(Records for processing)
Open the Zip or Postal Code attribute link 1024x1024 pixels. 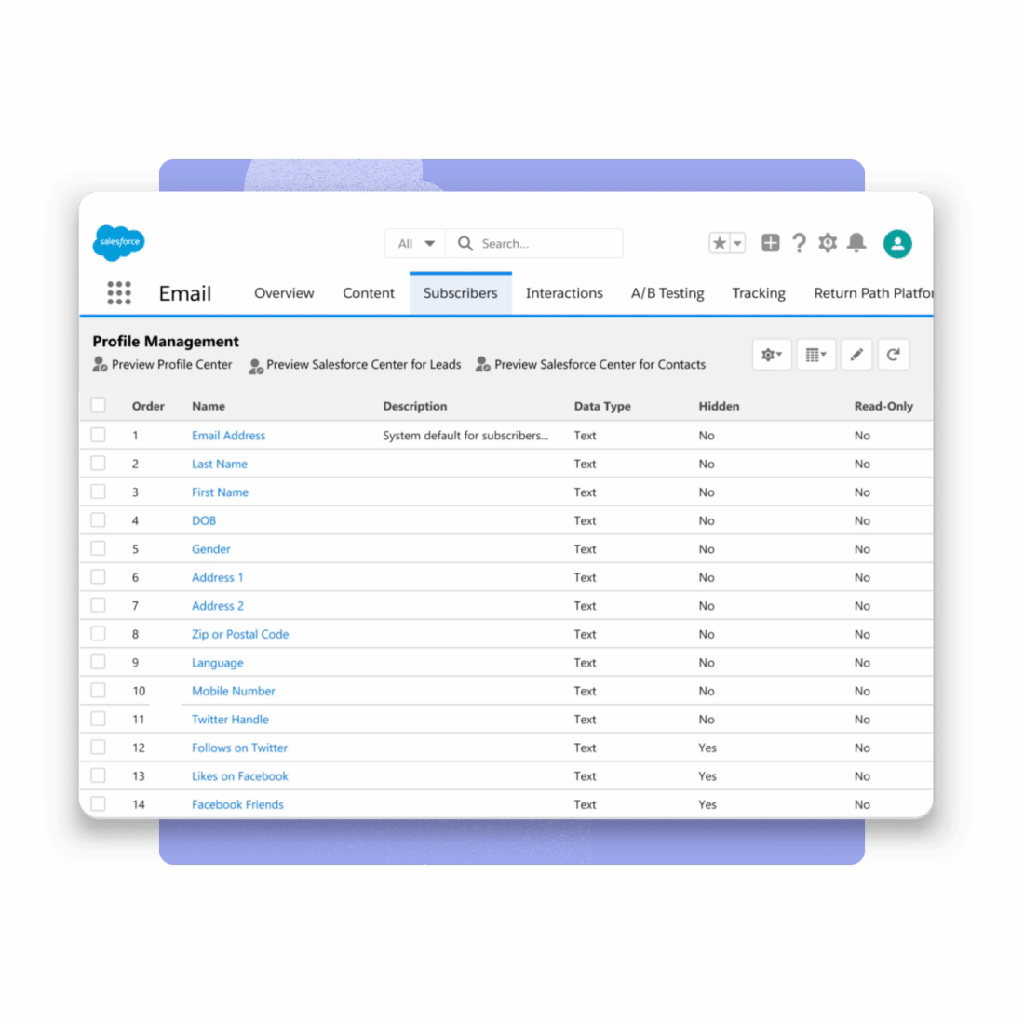(x=240, y=634)
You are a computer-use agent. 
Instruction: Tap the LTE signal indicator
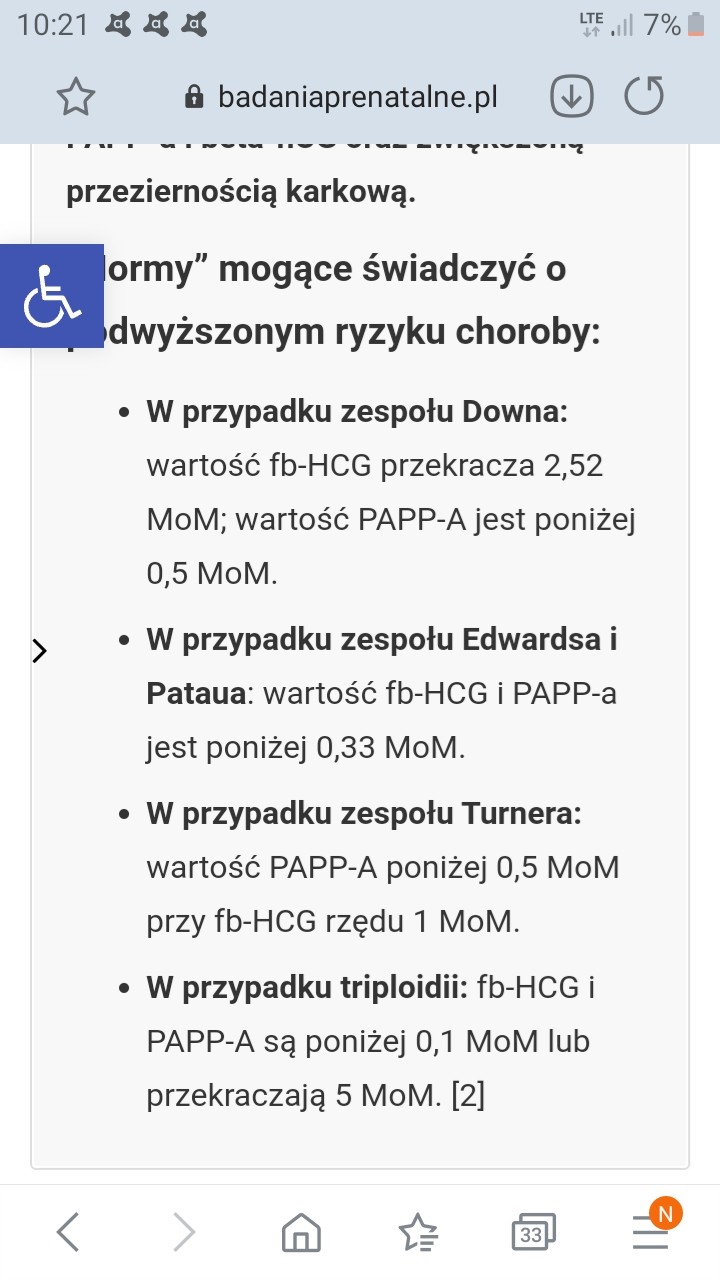click(592, 25)
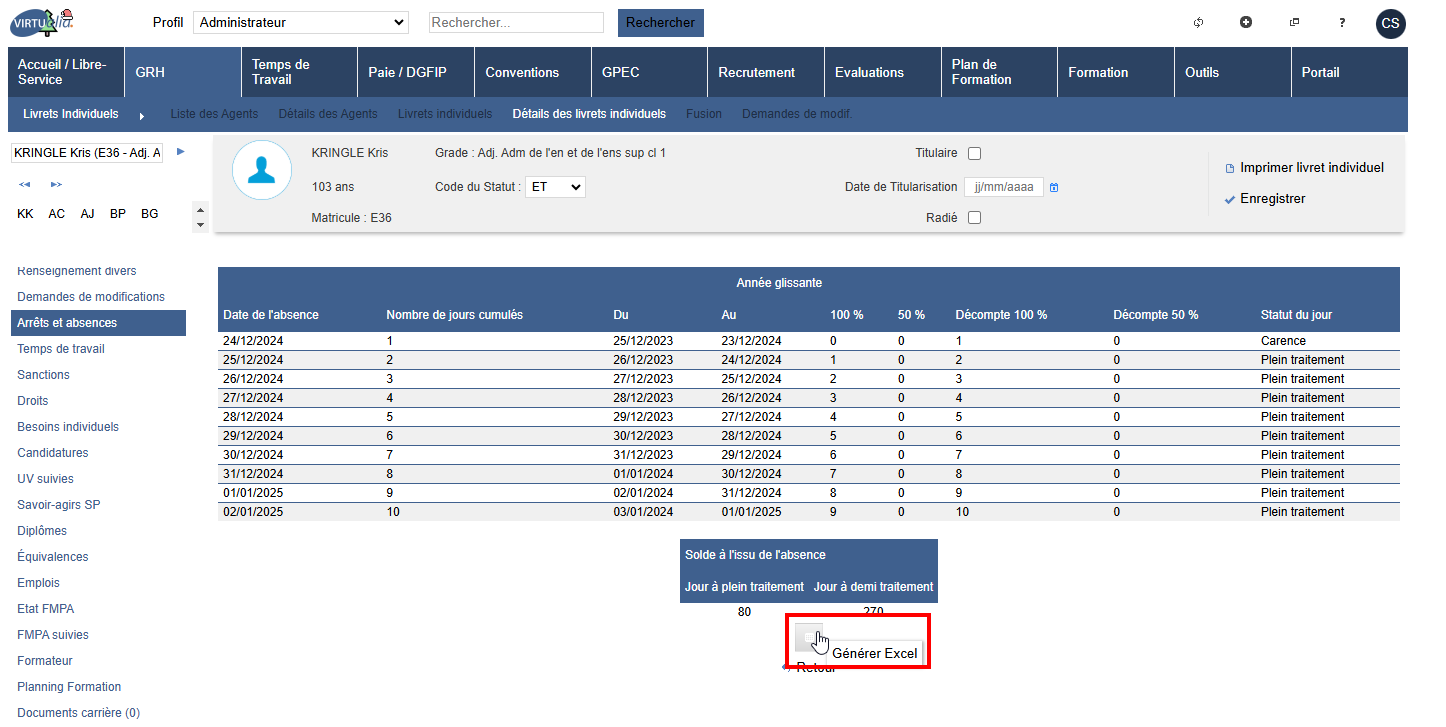Click the refresh icon in top bar

(x=1198, y=22)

(What is being asked)
Could you write out verbatim only those lines that run from the line containing "You are a computer-use agent." through the end of the listing above, both included, without the pictures?

(Your solution)
You are a computer-use agent. 
Instruction: Tap the LTE signal indicator
click(592, 25)
Click the refresh icon in top bar

(x=1198, y=22)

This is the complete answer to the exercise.